---------- EXTRACTED TEXT ----------

Most Comprehensive Insect Family Tree Ever Created Released

Nov 07, 2014 06:13 AM EST | Matt Mercuro

From pollinating our flowers to spreading deadly diseases, insects are everywhere.

Scientists have been trying to get a better understanding of their history for a long time. A research team unveiled on Thursday what it has called the most comprehensive insect family tree ever created.

Using genetic data tot race insect origins back nearly half a billion years ago, the researchers were able to clarify the relationships among the major insect groups, according to Reuters.

Scientists analyzed 1,478 genes from 144 species covering all of the major insect groups to resolve longstanding questions about the evolution and diversification of Earth's most diverse and largest animal group.

"Two-thirds of all known animal species are insects," said Bernhard Misof of the Zoological Research Museum Alexander Koenig in Germany, one of the leaders of the study published in the journal Science. "They are the important players in terrestrial ecosystems, together with plants."

---------- PROVIDED MATERIAL ----------

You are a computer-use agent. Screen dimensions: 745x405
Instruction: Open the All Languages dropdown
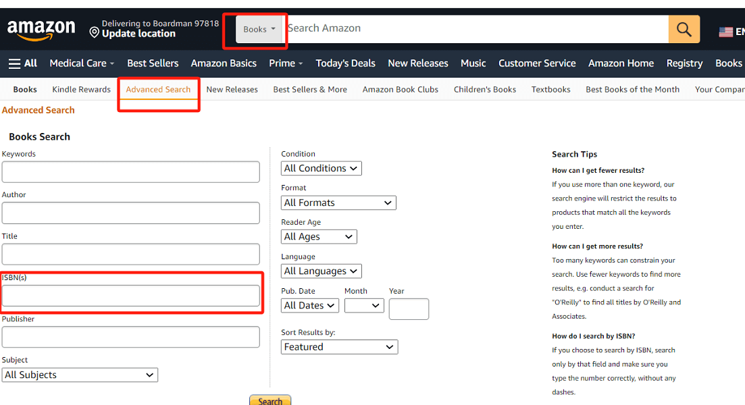coord(321,271)
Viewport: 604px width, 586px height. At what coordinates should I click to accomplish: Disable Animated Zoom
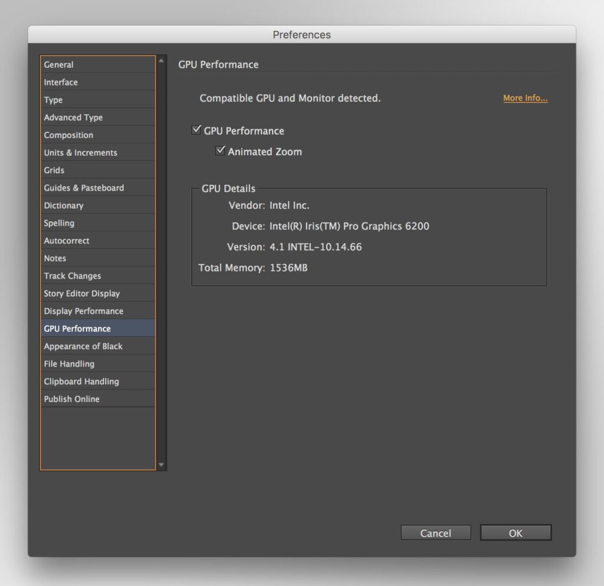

----------

__TASKS__:
1 – In the insect family tree article, how many genes did the scientists analyze?
2 – For each statement, say yes or no depending on whether it agrees with the insect family tree article, and quote the deciding words: (a) The research team unveiled the family tree on a Thursday. (b) The study appeared in the journal Nature. (c) Bernhard Misof is with a museum in France.
3 – Please carry on the insect family tree article from its last sentence.
The data has no connection to the insect family tree article.

__PER-TASK OUTPUTS__:
1 – 1,478 genes.

2 –
(a) Yes: "A research team unveiled on Thursday what it has called the most comprehensive insect family tree ever created."
(b) No: "one of the leaders of the study published in the journal Science"
(c) No: "Bernhard Misof of the Zoological Research Museum Alexander Koenig in Germany"

3 –
The first insects appeared 480 million years ago at around the same time as the first land plants, the scientists estimated based on the genetic data, according to Reuters.

That date is 70 million years earlier than the oldest-known insect fossil.

"The Earth 480 million years ago looked more like Mars than our Earth today: nothing but rock, with no life on land. The oceans were full of life, but life out of the water is really quite challenging," said evolutionary biologist Karl Kjer of Rutgers University in New Jersey, another of the study leaders.

"Plants and insects co-evolved simultaneously, each shaping the other," Kjer added.

Misof said there is a prerequisite for insects evolving on land. They must have been the presence of organic food in the form of the first modest terrestrial plants. The first insects likely evolved from a group of venomous crustaceans called remipedia, the scientists said this week.

"We have absolutely no clue of how the first terrestrial insects might have looked, but somehow they must have resembled an animal with crustacean and insect features," Misof added.

The scientists said the first winged insects likely appeared about 400 million years ago as land plants began to grow skyward to create forests, according to Reuters. It would be about 200 million years before any other type of animal obtained the ability to fly.

The oldest-known insect wing fossil is approximately 340 million years old.